Stored data entries ->
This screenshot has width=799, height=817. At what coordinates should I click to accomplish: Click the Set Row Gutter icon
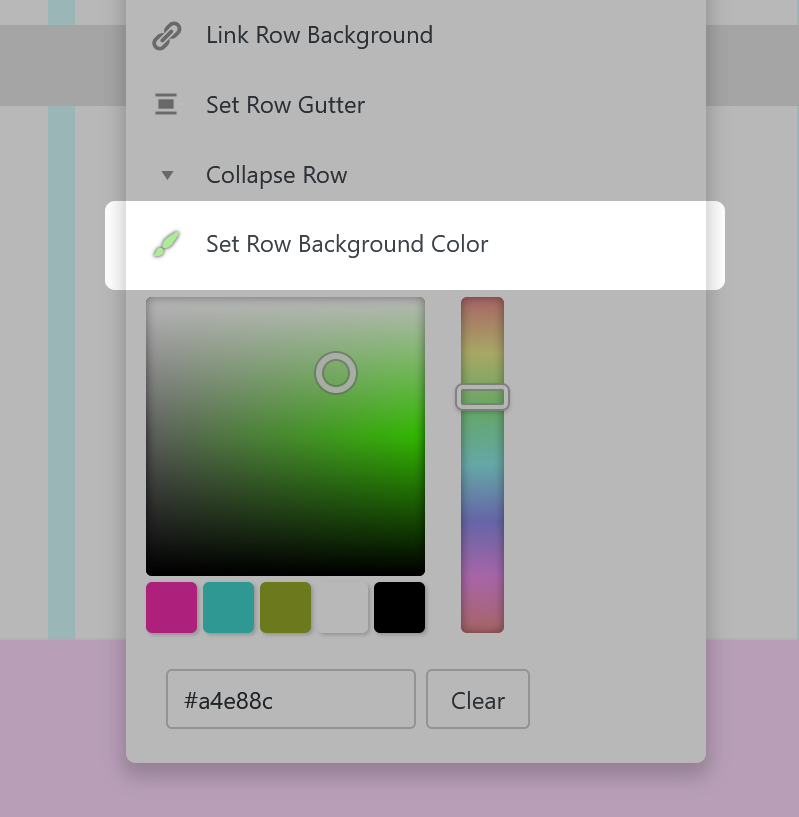[x=166, y=105]

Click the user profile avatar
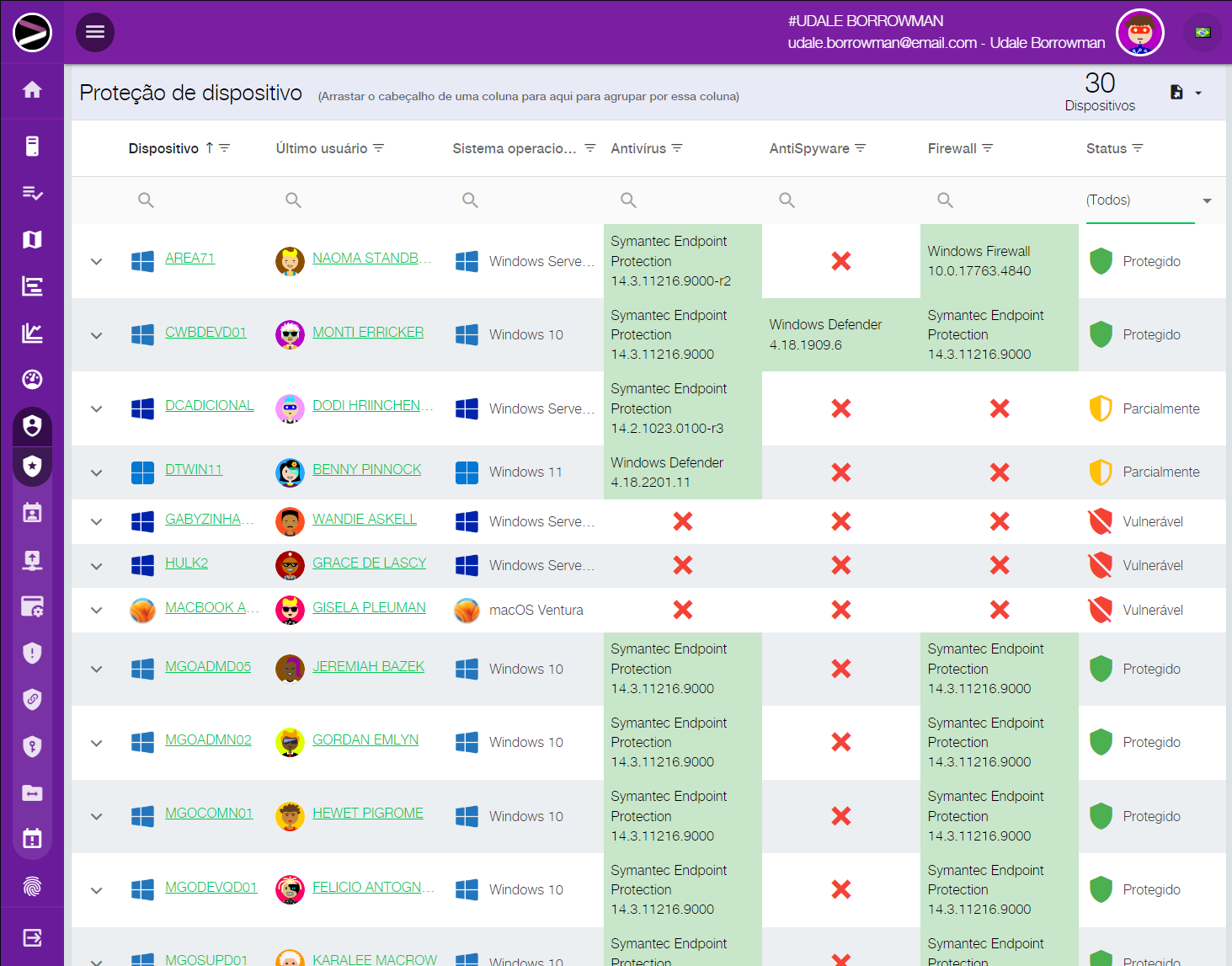click(1139, 32)
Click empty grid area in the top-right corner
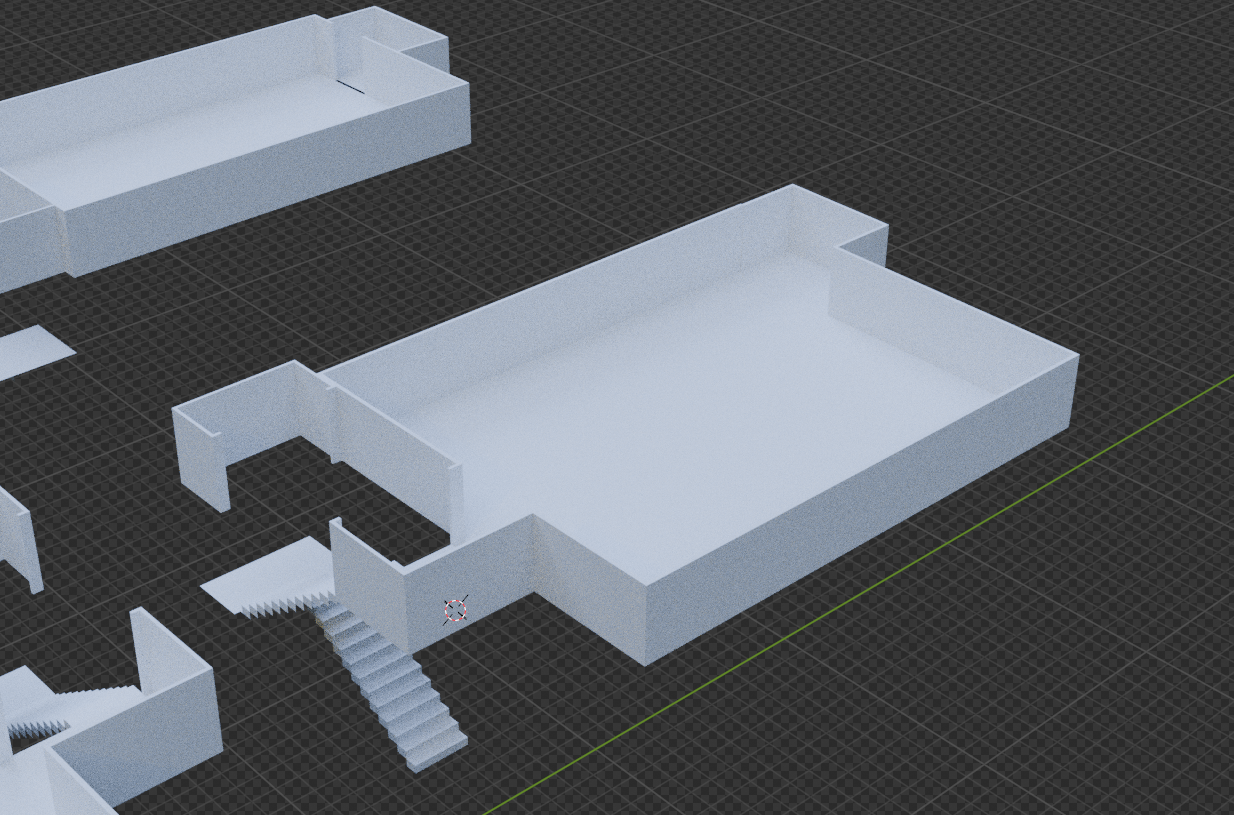Image resolution: width=1234 pixels, height=815 pixels. (1100, 80)
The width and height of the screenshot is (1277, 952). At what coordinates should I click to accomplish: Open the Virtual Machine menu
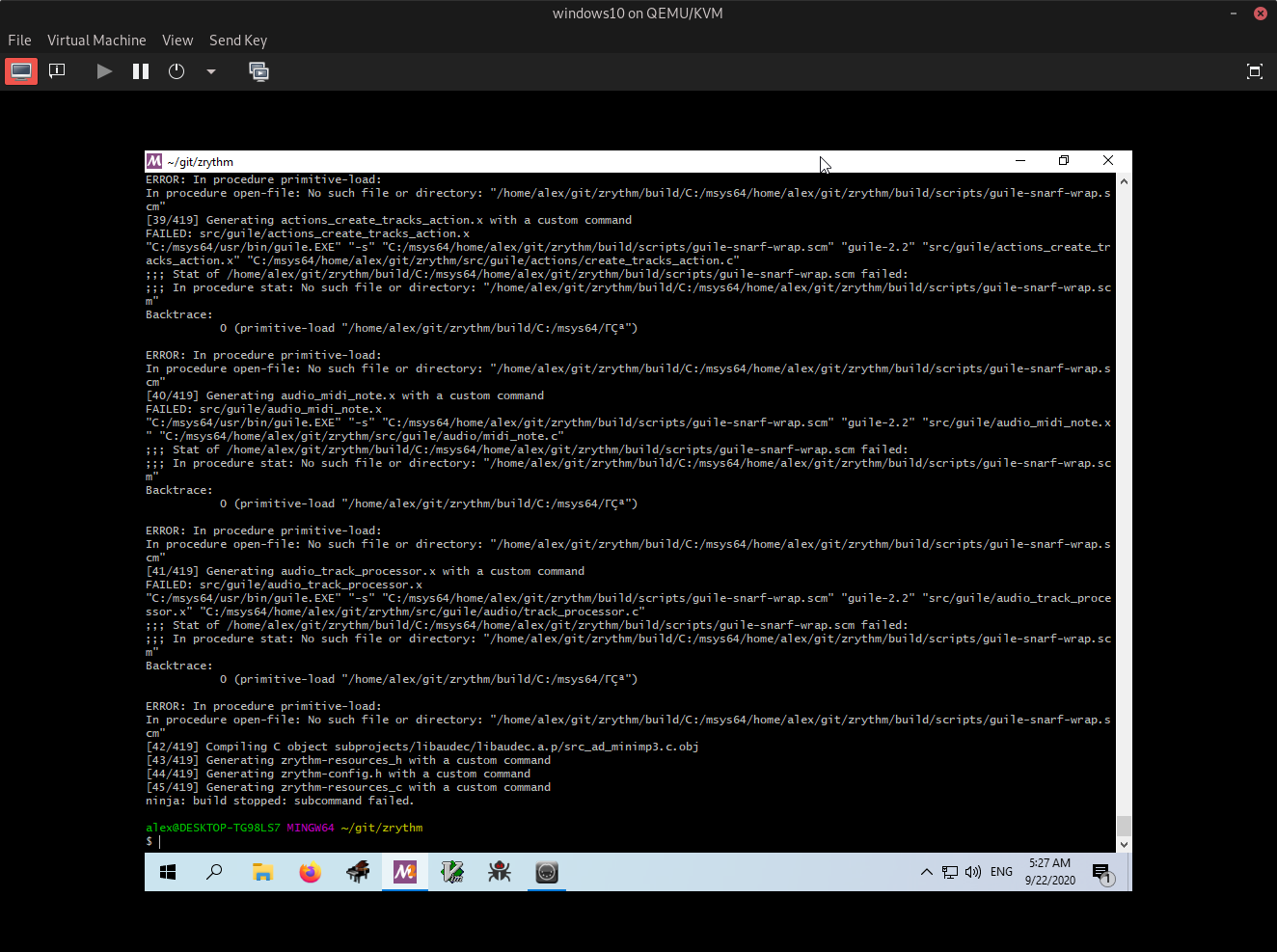click(x=96, y=41)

PROBLEM DETAILS -> Take the entries above and restate them word for word, minus their images.

ANSWER TO THE PROBLEM ->
This screenshot has width=799, height=817. At what coordinates should I click to accomplish: Click the Set Row Gutter icon
[x=166, y=105]

Click the user profile avatar
click(1139, 32)
Click empty grid area in the top-right corner
Image resolution: width=1234 pixels, height=815 pixels. (1100, 80)
The width and height of the screenshot is (1277, 952). At what coordinates should I click to accomplish: Open the Virtual Machine menu
click(x=96, y=41)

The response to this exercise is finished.